ECLI:NL:RBUTR:2009:2470

Rechtbank Utrecht

Datum uitspraak
29 oktober 2009
Publicatiedatum
26 april 2013
Zaaknummer
SBR 09-2751
Instantie
Rechtbank Utrecht
Type
Uitspraak
Rechtsgebied
Bestuursrecht
Procedures
  • Voorlopige voorziening
Rechters
Vindplaatsen
  • Rechtspraak.nl
AI samenvatting door LexboostAutomatisch gegenereerd

Intrekking van drank- en horecavergunning op basis van de Wet Bibob

In deze zaak heeft de voorzieningenrechter van de Rechtbank Utrecht op 29 oktober 2009 uitspraak gedaan in een verzoek om een voorlopige voorziening. Het verzoek is ingediend door [verzoekster] C.V. en haar beherende vennoten, [verzoeker 1] en [verzoeker 2], tegen het college van burgemeester en wethouders van de gemeente Utrecht en de burgemeester van Utrecht. Het geschil betreft de intrekking van de drank- en horecavergunningen van verzoekers op grond van de Wet Bibob, naar aanleiding van een onderzoek dat is ingesteld door de burgemeester na informatie van de politie. De burgemeester concludeerde dat er ernstig gevaar bestond dat de vergunningen zouden worden gebruikt voor het plegen van strafbare feiten, met name in verband met een zakelijk samenwerkingsverband met [B].

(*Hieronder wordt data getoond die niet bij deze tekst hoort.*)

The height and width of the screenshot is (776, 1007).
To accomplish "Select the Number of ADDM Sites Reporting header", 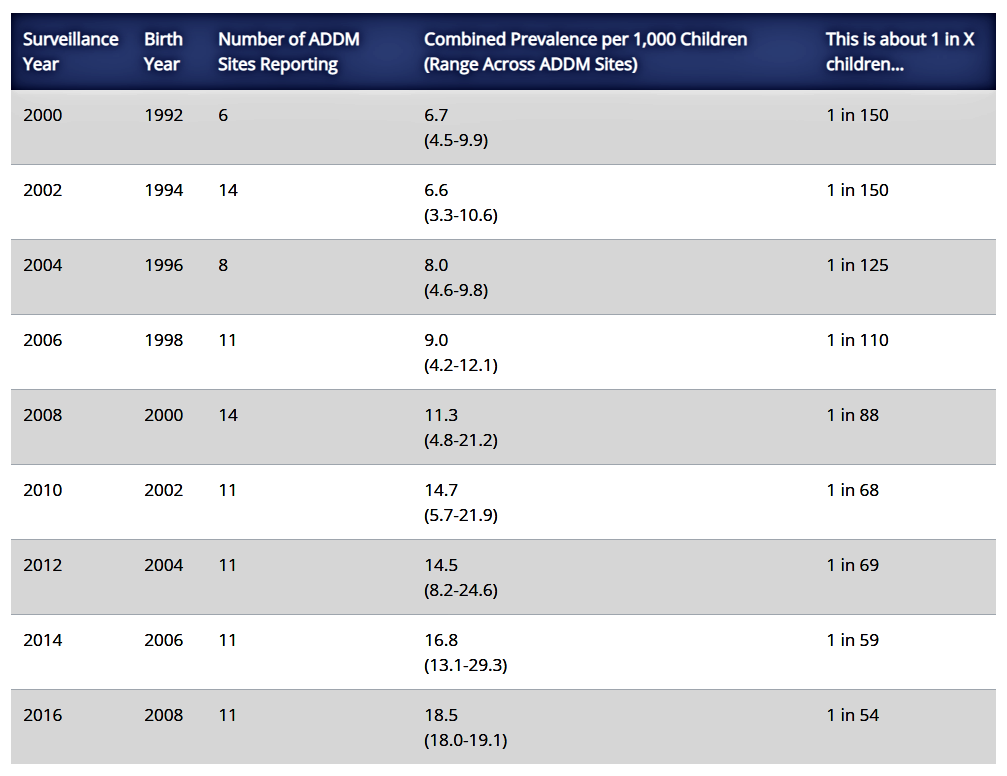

De voorzieningenrechter heeft vastgesteld dat er inderdaad een zakelijk samenwerkingsverband bestond tussen verzoekers en [B], die mogelijk strafbare feiten heeft gepleegd. De rechtbank oordeelde dat de intrekking van de vergunningen gerechtvaardigd was, maar dat er aanleiding bestond om een voorlopige voorziening te treffen. Dit omdat verzoekers nieuwe feiten en omstandigheden hadden aangedragen die relevant waren voor de heroverweging van de besluiten in de bezwaarschriftprocedure. De rechtbank schorste de besluiten van verweerders tot zes weken na de bekendmaking van de te nemen besluiten op bezwaar, om te voorkomen dat de heroverweging zinledig zou worden gemaakt.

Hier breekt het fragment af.